Casandra Test Code MC87790Version 1 (DRAFT)

Performing Lab

Lab Mayo Clinic LabLab Test ID FMT21CPT Code 81420

Clinical Use

Use

The MaterniT21 PLUS test analyzes circulating cell-free DNA extracted from a maternal blood sample. The test is intended for use in pregnant women at increased risk for chromosomal aneuploidies such as trisomy 21, 18, and 13, along with determining the sex of the fetus. It is a non-invasive prenatal screening test that offers valuable information regarding the genetic health of the fetus. This test is not diagnostic but provides insights that could guide further invective testing in a clinical setting. It is significant for pregnancies at increased risk for chromosomal conditions and can guide management through early detection.

Special Instructions

A completed Sequenom Test Requisition form is required for this test. A core option must be marked on the TRF under MaterniT 21 PLUS test. If nothing is indicated by the client, the option 'Core (chr 21, 18, 13, sex)' is marked. This test requires patient information including maternal height, weight, gestational age, and number of fetuses, which affects the accuracy of the analysis.

Limitations

This test is not intended to detect pregnancies at risk for neural tube defects or ventral wall defects. While it is highly accurate, not all chromosomal abnormalities may be detected due to factors such as placental, maternal, or fetal mosaicism. It does not replace the precision of prenatal diagnosis made through procedures like CVS or amniocentesis.
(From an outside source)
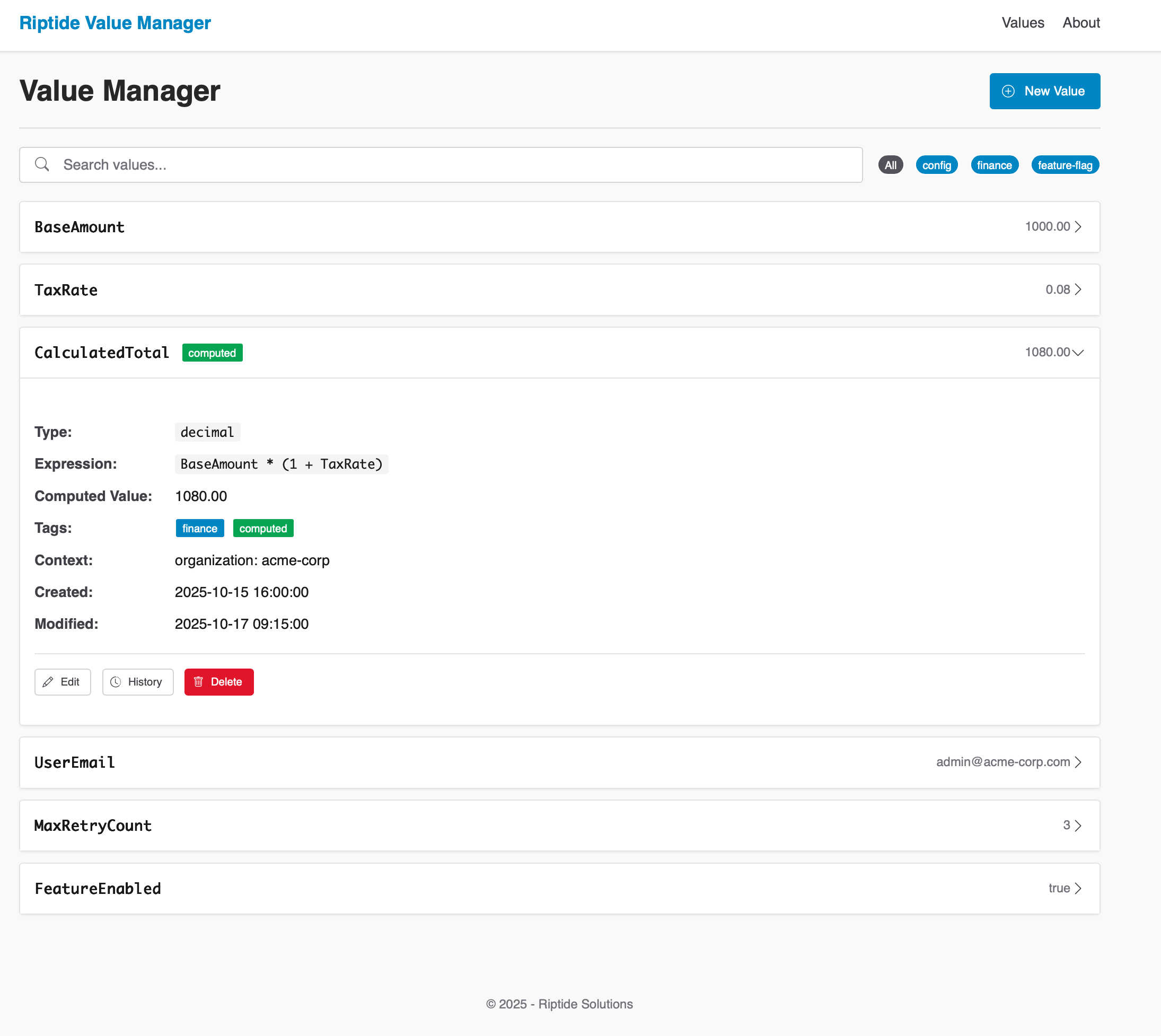Click the green computed badge beside CalculatedTotal
Image resolution: width=1161 pixels, height=1036 pixels.
tap(212, 353)
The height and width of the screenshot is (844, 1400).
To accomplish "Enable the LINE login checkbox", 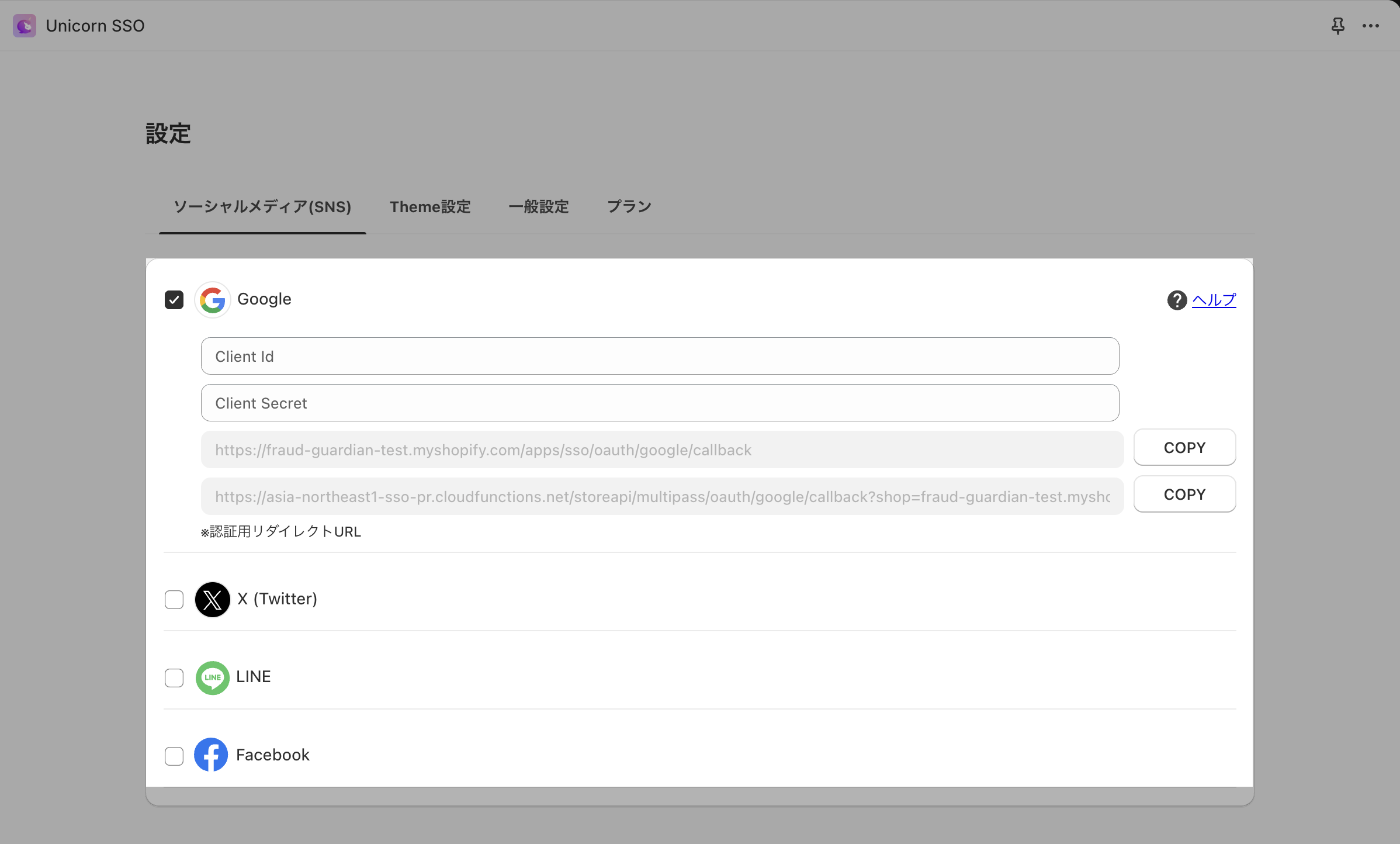I will pos(174,678).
Validation data for multiple pregnancies like twin or triplet gestations is limited. A negative test result does not ensure an unaffected pregnancy. Positive results should prompt further genetic counseling and potential confirmatory invasive testing.

Test Details

New York Approved

Methodology

NGS

Biomarkers

The test analyzes circulating cell-free DNA from maternal blood for chromosomal aneuploidies including trisomy 21, 18, 13, and fetal sex determination.